(Stored items)
*** Block opens ***

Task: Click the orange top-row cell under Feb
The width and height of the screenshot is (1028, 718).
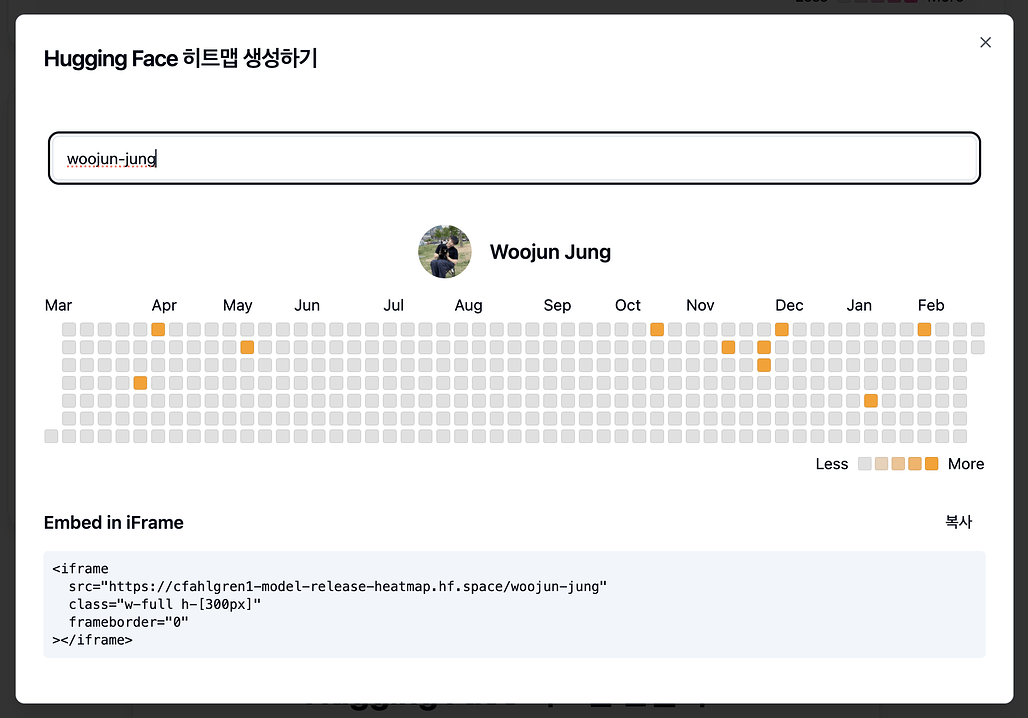Action: pyautogui.click(x=924, y=329)

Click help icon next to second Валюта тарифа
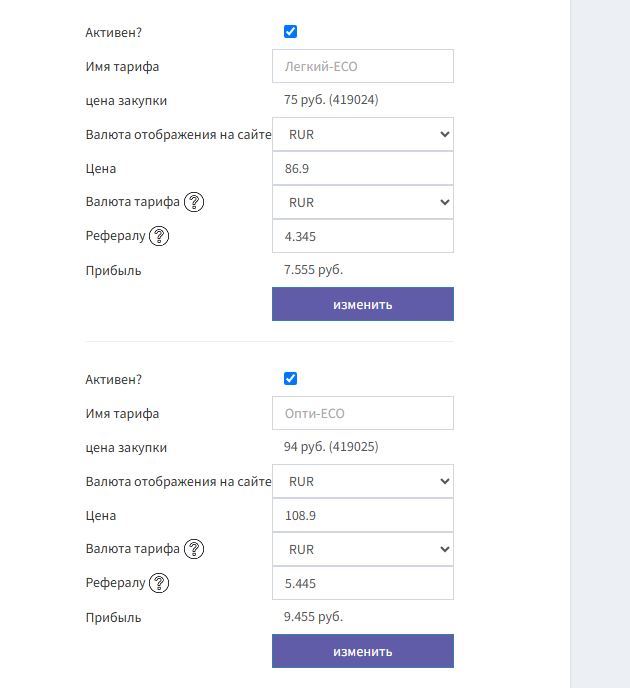[194, 549]
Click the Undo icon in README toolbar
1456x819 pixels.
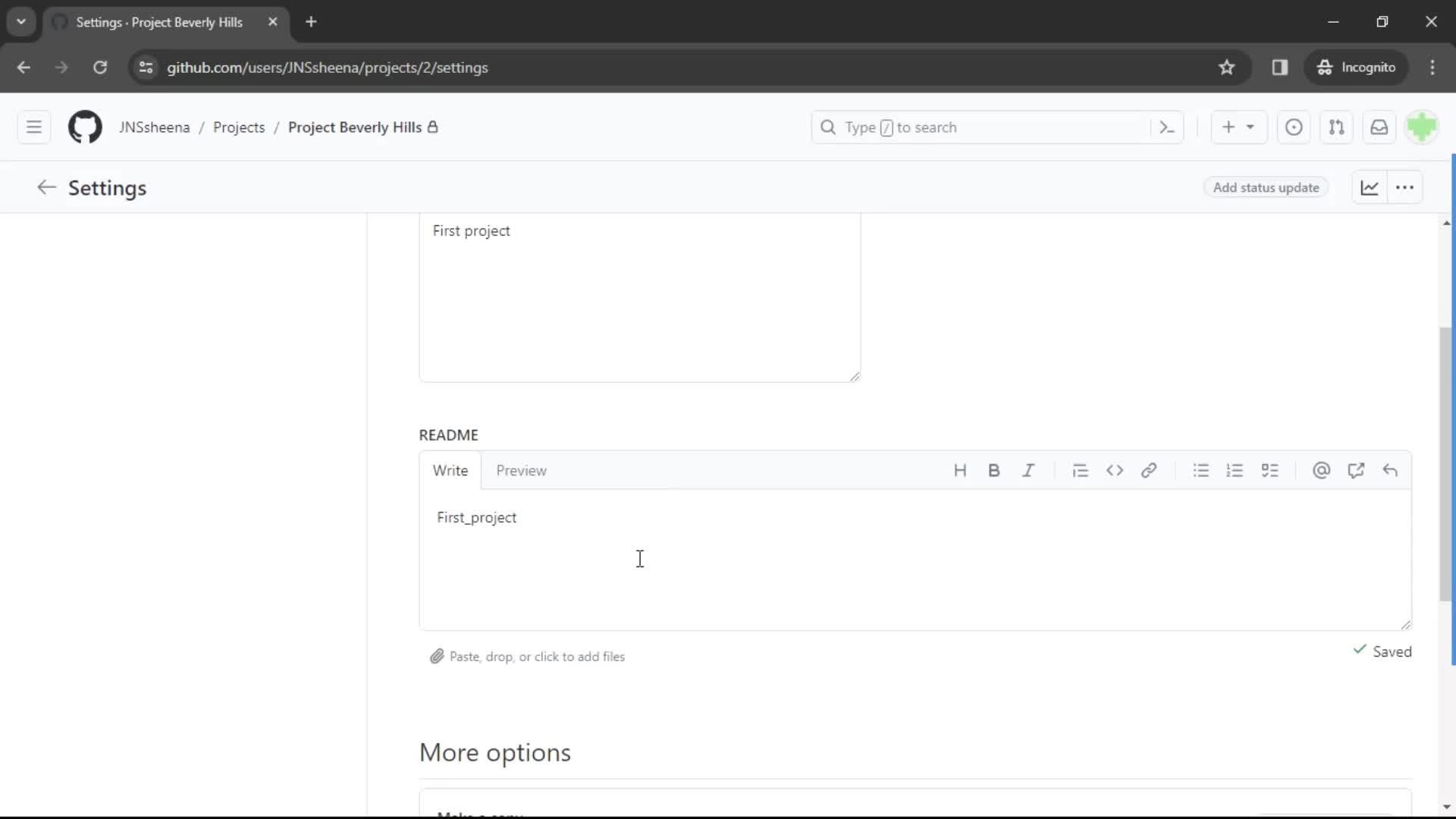pyautogui.click(x=1390, y=470)

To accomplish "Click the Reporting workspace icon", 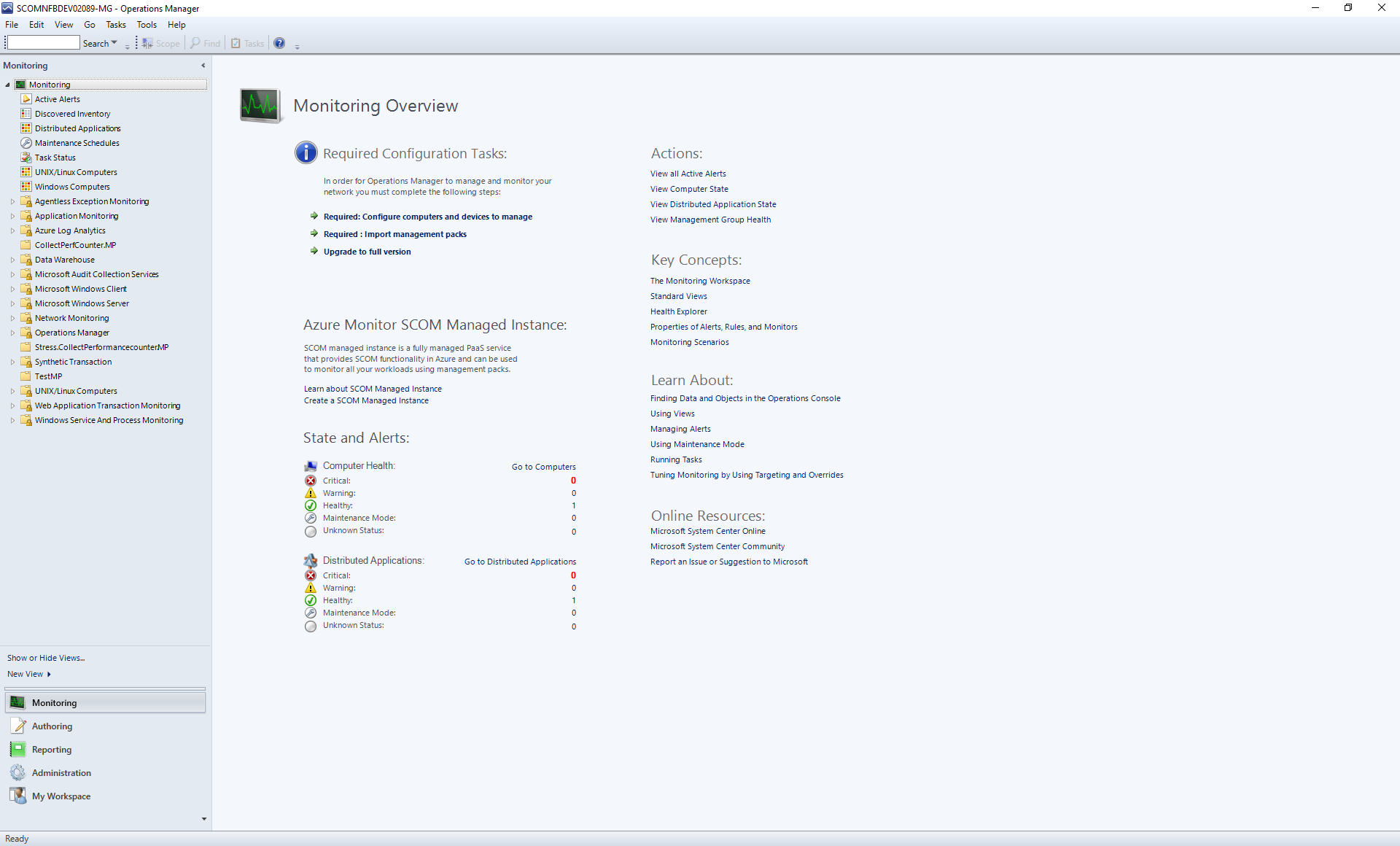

*** Block closes ***

EXERCISE AIM
Only the pictures stay out; the rest of the entries above must be written out exactly.

WORKED SOLUTION
Task: Click the orange top-row cell under Feb
The width and height of the screenshot is (1028, 718).
Action: pyautogui.click(x=924, y=329)

Click help icon next to second Валюта тарифа
[194, 549]
Click the Undo icon in README toolbar
1456x819 pixels.
pyautogui.click(x=1390, y=470)

To accomplish "Click the Reporting workspace icon", 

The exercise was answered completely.